(The records begins)
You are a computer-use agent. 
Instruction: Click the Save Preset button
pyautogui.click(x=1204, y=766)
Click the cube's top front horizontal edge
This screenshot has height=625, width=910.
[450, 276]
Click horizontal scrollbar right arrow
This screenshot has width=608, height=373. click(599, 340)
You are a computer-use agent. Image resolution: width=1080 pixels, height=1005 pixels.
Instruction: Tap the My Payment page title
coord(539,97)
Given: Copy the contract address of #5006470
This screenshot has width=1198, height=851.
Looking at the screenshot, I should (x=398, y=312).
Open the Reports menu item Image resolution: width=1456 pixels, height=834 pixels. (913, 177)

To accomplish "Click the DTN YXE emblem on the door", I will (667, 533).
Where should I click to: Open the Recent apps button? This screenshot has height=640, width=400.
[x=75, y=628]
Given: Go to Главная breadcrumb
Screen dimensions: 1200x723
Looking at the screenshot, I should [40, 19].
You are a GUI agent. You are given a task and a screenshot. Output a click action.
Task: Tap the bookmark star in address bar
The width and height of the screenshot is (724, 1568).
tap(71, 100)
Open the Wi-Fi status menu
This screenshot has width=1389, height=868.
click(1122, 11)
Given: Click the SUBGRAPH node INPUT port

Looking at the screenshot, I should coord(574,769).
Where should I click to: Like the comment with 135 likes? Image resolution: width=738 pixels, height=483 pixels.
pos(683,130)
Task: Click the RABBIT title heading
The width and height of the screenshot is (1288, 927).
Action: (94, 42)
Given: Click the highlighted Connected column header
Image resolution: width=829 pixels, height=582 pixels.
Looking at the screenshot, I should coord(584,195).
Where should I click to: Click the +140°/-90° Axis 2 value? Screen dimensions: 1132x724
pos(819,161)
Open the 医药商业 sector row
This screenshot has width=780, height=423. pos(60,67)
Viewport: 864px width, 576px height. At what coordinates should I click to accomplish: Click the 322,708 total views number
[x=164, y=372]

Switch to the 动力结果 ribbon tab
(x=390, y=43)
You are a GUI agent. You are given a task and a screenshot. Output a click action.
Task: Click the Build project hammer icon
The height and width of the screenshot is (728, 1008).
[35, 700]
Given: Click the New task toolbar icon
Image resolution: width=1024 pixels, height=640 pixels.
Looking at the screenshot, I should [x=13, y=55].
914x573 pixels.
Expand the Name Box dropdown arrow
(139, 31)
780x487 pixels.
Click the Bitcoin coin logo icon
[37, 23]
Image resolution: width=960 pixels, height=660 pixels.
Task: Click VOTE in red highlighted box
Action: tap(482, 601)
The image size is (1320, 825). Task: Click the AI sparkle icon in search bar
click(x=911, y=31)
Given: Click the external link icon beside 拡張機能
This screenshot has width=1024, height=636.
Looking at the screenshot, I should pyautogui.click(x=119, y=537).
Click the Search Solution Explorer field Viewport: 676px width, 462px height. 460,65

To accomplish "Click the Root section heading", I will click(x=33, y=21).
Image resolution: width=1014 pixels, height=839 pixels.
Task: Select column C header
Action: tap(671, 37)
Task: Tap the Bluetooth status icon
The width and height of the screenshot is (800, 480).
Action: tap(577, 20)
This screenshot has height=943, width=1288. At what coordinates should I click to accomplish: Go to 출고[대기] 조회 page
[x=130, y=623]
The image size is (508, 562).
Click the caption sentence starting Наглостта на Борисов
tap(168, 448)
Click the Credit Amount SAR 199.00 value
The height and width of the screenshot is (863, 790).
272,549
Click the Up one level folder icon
(The records ends)
→ **Exercise goal**
Please give the data again in full, exactly as written.

→ **Task answer**
You are a computer-use agent. 
Instruction: Click the Save Preset button
pyautogui.click(x=1204, y=766)
Click the cube's top front horizontal edge
This screenshot has height=625, width=910.
[450, 276]
Click horizontal scrollbar right arrow
This screenshot has width=608, height=373. click(599, 340)
You are a computer-use agent. Image resolution: width=1080 pixels, height=1005 pixels.
Instruction: Tap the My Payment page title
coord(539,97)
Given: Copy the contract address of #5006470
This screenshot has width=1198, height=851.
Looking at the screenshot, I should (x=398, y=312).
Open the Reports menu item Image resolution: width=1456 pixels, height=834 pixels. (913, 177)

To accomplish "Click the DTN YXE emblem on the door", I will (667, 533).
Where should I click to: Open the Recent apps button? This screenshot has height=640, width=400.
[x=75, y=628]
Given: Go to Главная breadcrumb
Screen dimensions: 1200x723
Looking at the screenshot, I should [40, 19].
You are a GUI agent. You are given a task and a screenshot. Output a click action.
Task: Tap the bookmark star in address bar
The width and height of the screenshot is (724, 1568).
tap(71, 100)
Open the Wi-Fi status menu
This screenshot has width=1389, height=868.
click(1122, 11)
Given: Click the SUBGRAPH node INPUT port

Looking at the screenshot, I should coord(574,769).
Where should I click to: Like the comment with 135 likes? Image resolution: width=738 pixels, height=483 pixels.
pos(683,130)
Task: Click the RABBIT title heading
The width and height of the screenshot is (1288, 927).
Action: (94, 42)
Given: Click the highlighted Connected column header
Image resolution: width=829 pixels, height=582 pixels.
Looking at the screenshot, I should coord(584,195).
Where should I click to: Click the +140°/-90° Axis 2 value? Screen dimensions: 1132x724
pos(819,161)
Open the 医药商业 sector row
This screenshot has width=780, height=423. pos(60,67)
Viewport: 864px width, 576px height. At what coordinates should I click to accomplish: Click the 322,708 total views number
[x=164, y=372]

Switch to the 动力结果 ribbon tab
(x=390, y=43)
You are a GUI agent. You are given a task and a screenshot. Output a click action.
Task: Click the Build project hammer icon
The height and width of the screenshot is (728, 1008).
[35, 700]
Given: Click the New task toolbar icon
Image resolution: width=1024 pixels, height=640 pixels.
Looking at the screenshot, I should [x=13, y=55].
914x573 pixels.
Expand the Name Box dropdown arrow
(139, 31)
780x487 pixels.
Click the Bitcoin coin logo icon
[37, 23]
Image resolution: width=960 pixels, height=660 pixels.
Task: Click VOTE in red highlighted box
Action: tap(482, 601)
The image size is (1320, 825). Task: Click the AI sparkle icon in search bar
click(x=911, y=31)
Given: Click the external link icon beside 拡張機能
This screenshot has width=1024, height=636.
Looking at the screenshot, I should pyautogui.click(x=119, y=537).
Click the Search Solution Explorer field Viewport: 676px width, 462px height. 460,65

To accomplish "Click the Root section heading", I will click(x=33, y=21).
Image resolution: width=1014 pixels, height=839 pixels.
Task: Select column C header
Action: tap(671, 37)
Task: Tap the Bluetooth status icon
The width and height of the screenshot is (800, 480).
Action: tap(577, 20)
This screenshot has height=943, width=1288. At what coordinates should I click to accomplish: Go to 출고[대기] 조회 page
[x=130, y=623]
The image size is (508, 562).
Click the caption sentence starting Наглостта на Борисов
tap(168, 448)
Click the Credit Amount SAR 199.00 value
The height and width of the screenshot is (863, 790).
272,549
Click the Up one level folder icon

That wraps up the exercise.